Çizgican, kaplumbağanın getirdiği otları çiğneyip bir macun hâline getirerek dikkatlice sürmüş. Sonra sincapla birlikte yavrunun kanadına yaprağı sarmış. Bütün bunlar olurken yavru baykuş korkuyla Çizgican’a bakmış.
— “Sen neden bana yardım ediyorsun?” diye sormuş. “Ben seni tanımıyorum bile!…”
Çizgican gülümsemiş:
— “İyilik yapmak için tanımak gerekmez. Kalbimizin sesi yeterlidir. Merhamet tanıdığımıza değil ihtiyacı olana verilir.”
Bu sözleri duyan sincap ve kaplumbağa başlarını sallayarak onaylamışlar. O sırada papağan gökyüzünden bir çığlıkla geri dönmüş:
— “Baykuş Ana geliyor!” diye bağırmış.
Ve ardından büyük ve asil bir baykuş ormanın karanlık dalları arasından süzülerek yere inmiş. Gözleri telaşlıymış. Yavrusunu görünce hemen yanına koşmuş ve koruyucu kanatlarıyla onu sarmış.

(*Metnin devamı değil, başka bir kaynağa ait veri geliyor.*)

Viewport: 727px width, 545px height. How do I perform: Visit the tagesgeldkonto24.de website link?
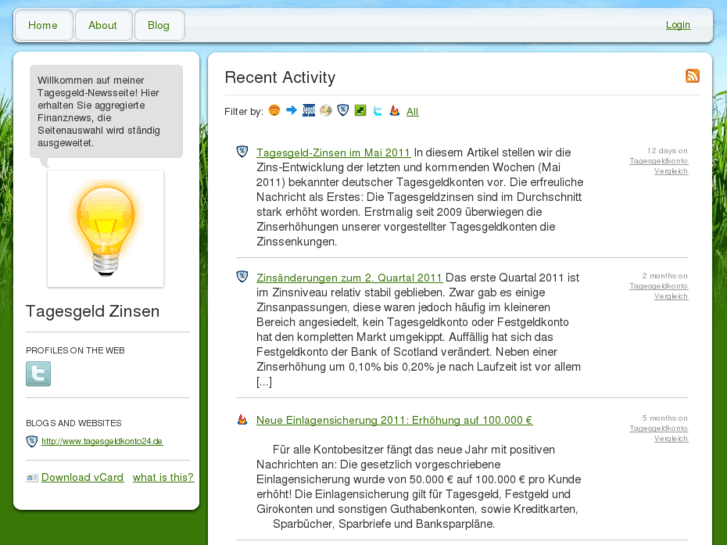click(x=102, y=441)
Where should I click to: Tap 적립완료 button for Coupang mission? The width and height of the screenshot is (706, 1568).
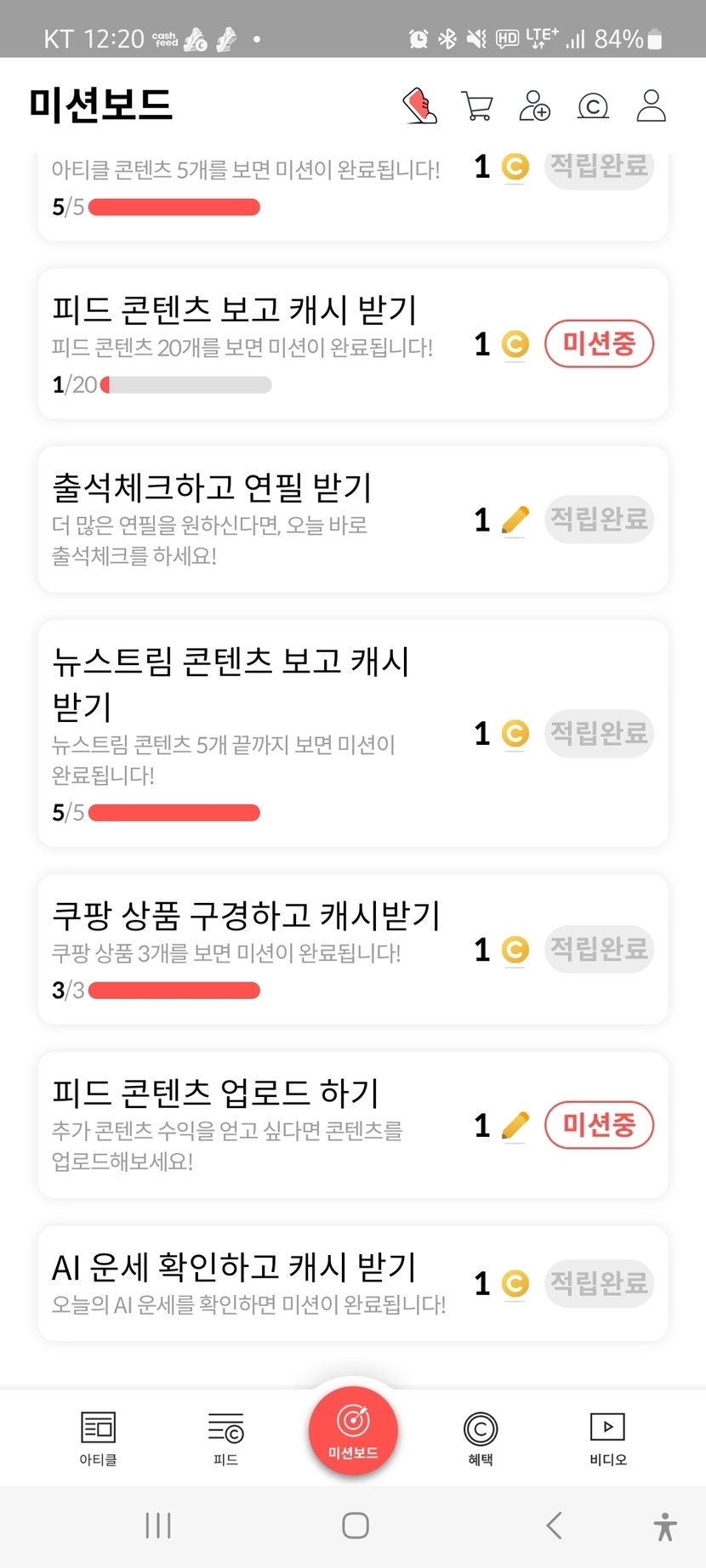pyautogui.click(x=599, y=949)
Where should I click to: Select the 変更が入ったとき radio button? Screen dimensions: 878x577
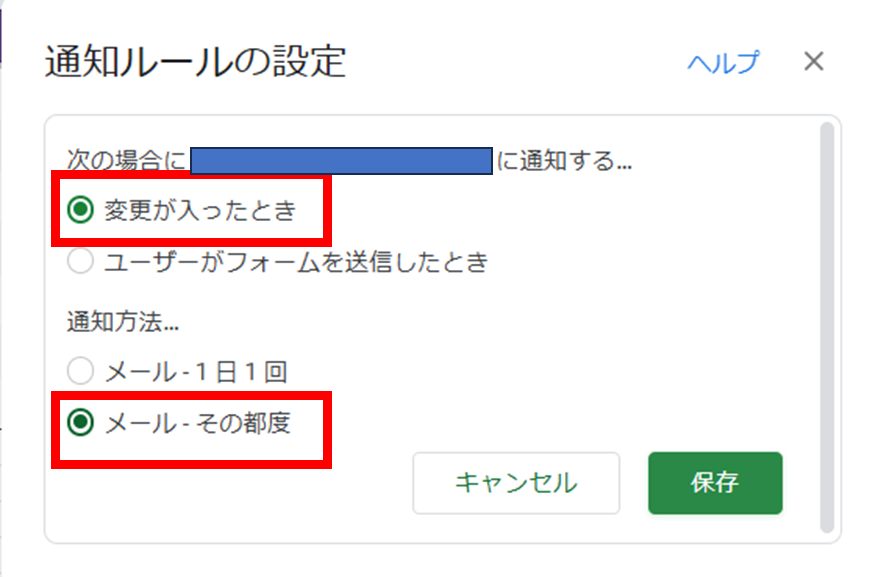[78, 210]
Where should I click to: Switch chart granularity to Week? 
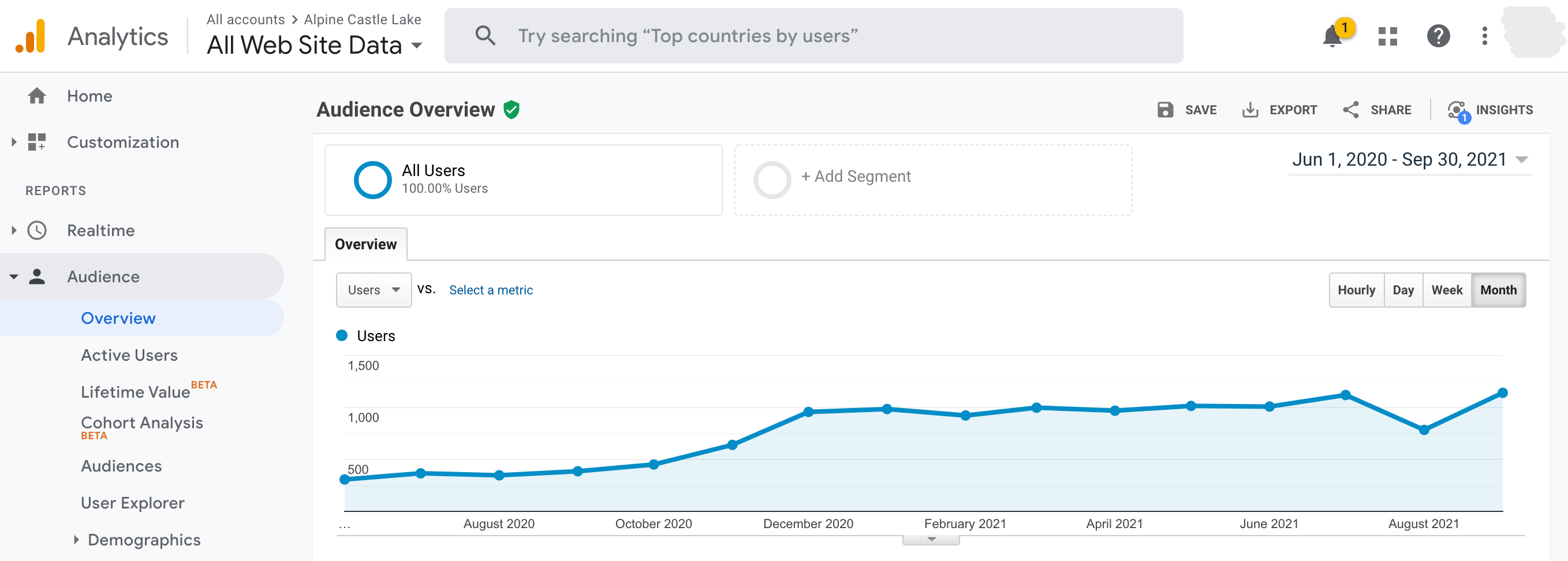click(x=1446, y=290)
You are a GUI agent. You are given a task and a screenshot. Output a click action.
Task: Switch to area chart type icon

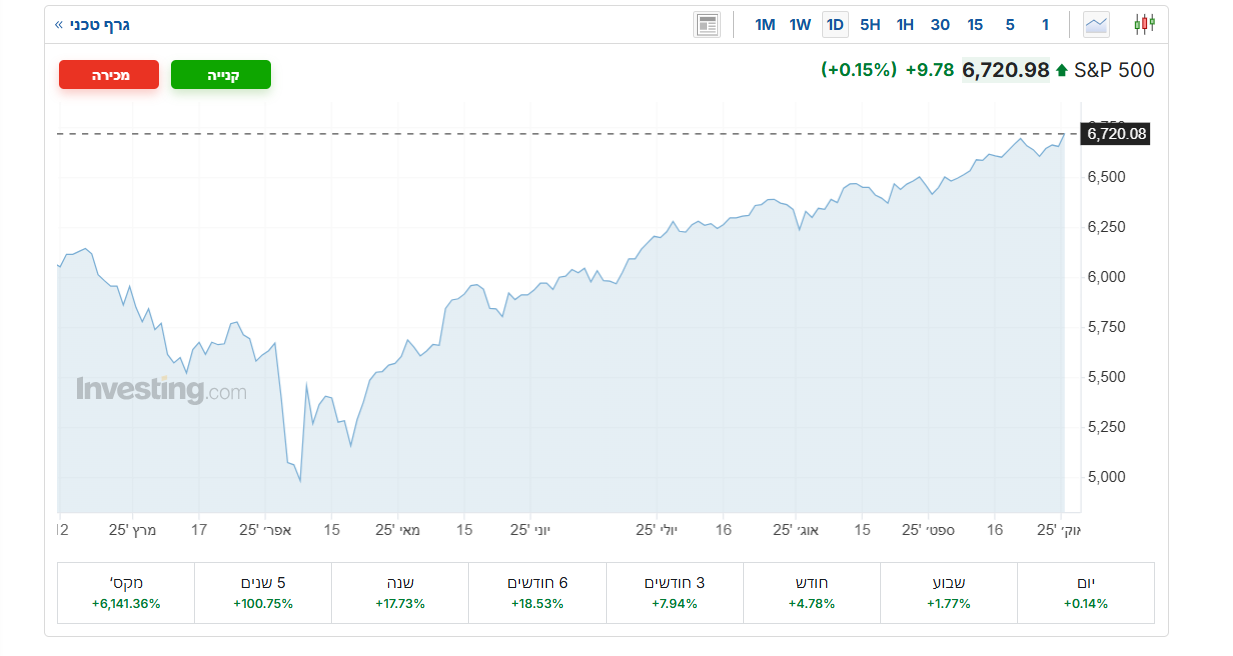(x=1097, y=25)
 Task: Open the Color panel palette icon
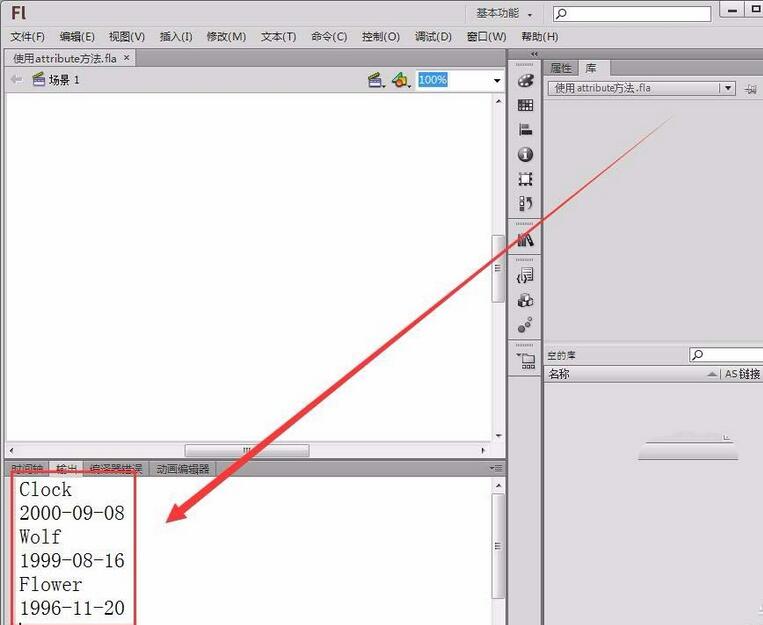[x=525, y=81]
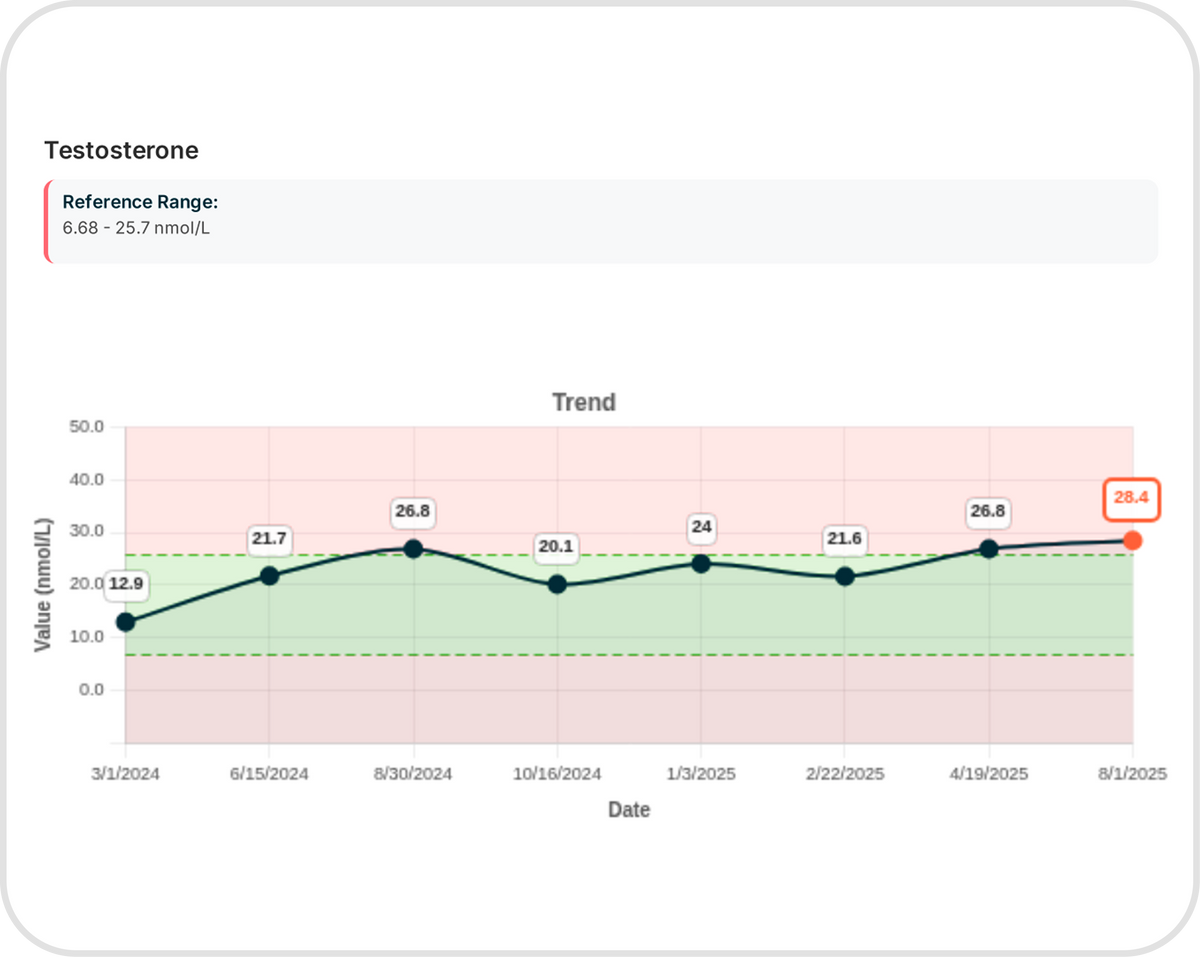Click the 12.9 data point on 3/1/2024
The width and height of the screenshot is (1200, 957).
(x=125, y=622)
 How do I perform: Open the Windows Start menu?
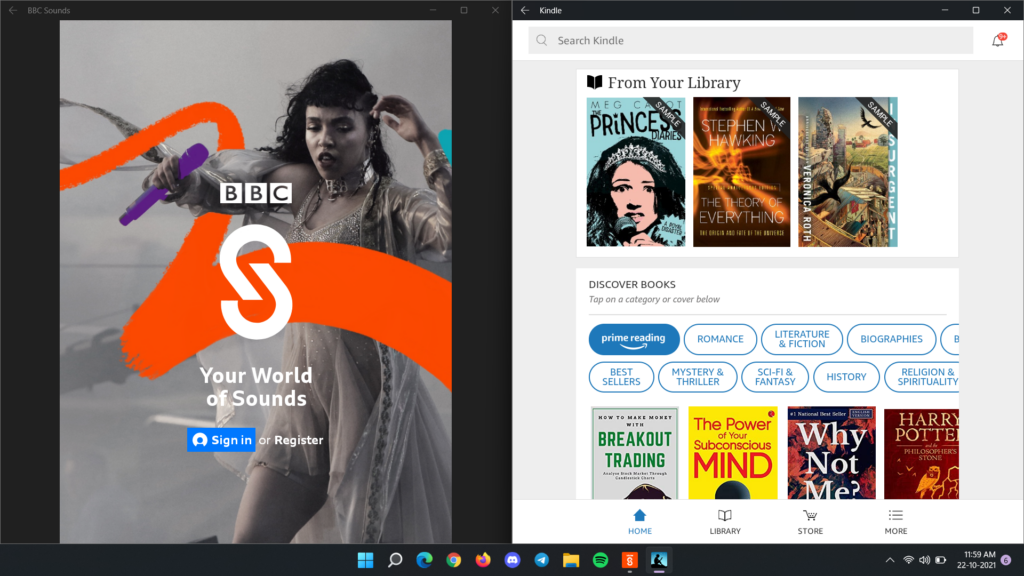click(x=364, y=560)
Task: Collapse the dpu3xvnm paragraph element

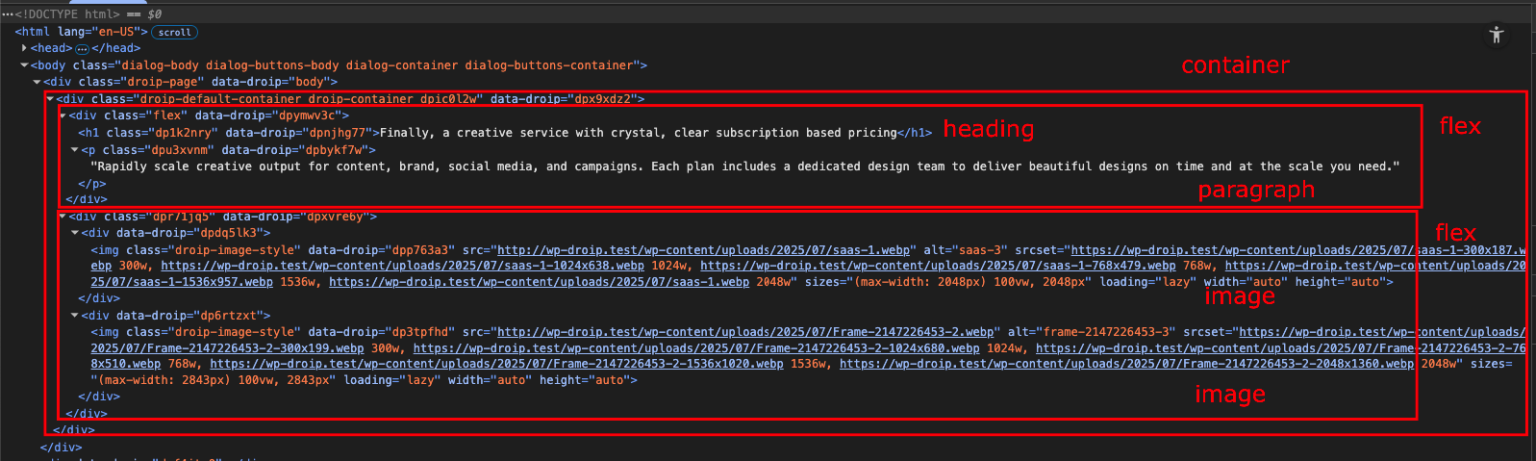Action: coord(74,150)
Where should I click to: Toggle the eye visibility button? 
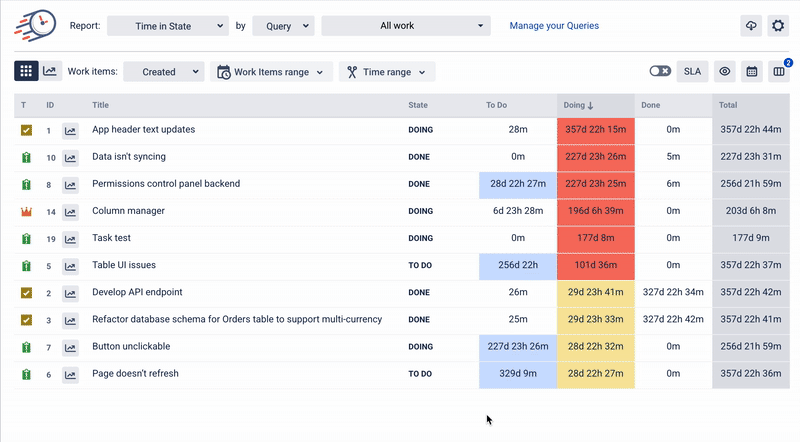725,71
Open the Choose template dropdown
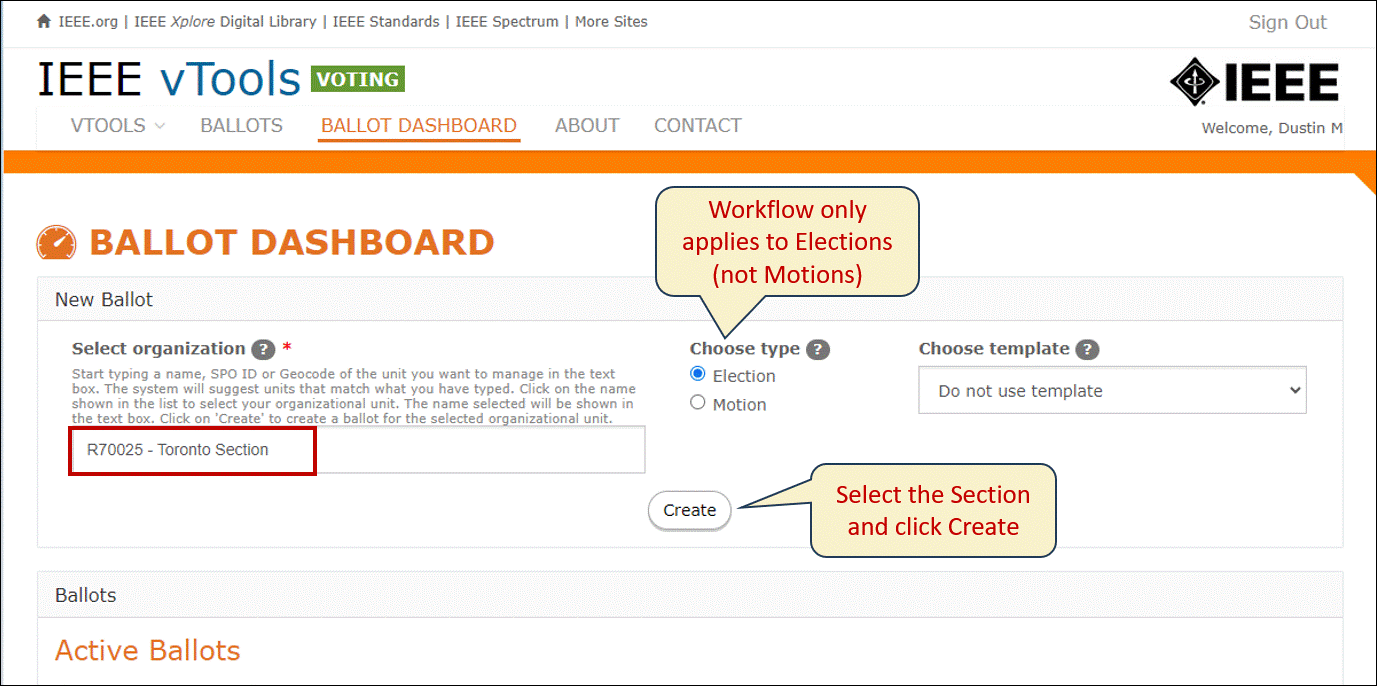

— “Çizgican!” demiş Baykuş Ana, gözleri dolu dolu. “Sana nasıl teşekkür edeceğimi bilemiyorum. Oğlumu bana kavuşturdun. Merhametin tüm ormanı aydınlatıyor.”
Fırtına ve Cesaret

Baykuş Ama yavrusunu alıp gittikten bir süre sonra gökyüzü birden kararıvermiş. Uzaklarda kara bulutlar toplanmış. Fırtına geliyormuş! Orman hayvanları telaş içinde kaçışmaya başlamış. Ağaçlar eğilmiş, rüzgâr uğuldamış.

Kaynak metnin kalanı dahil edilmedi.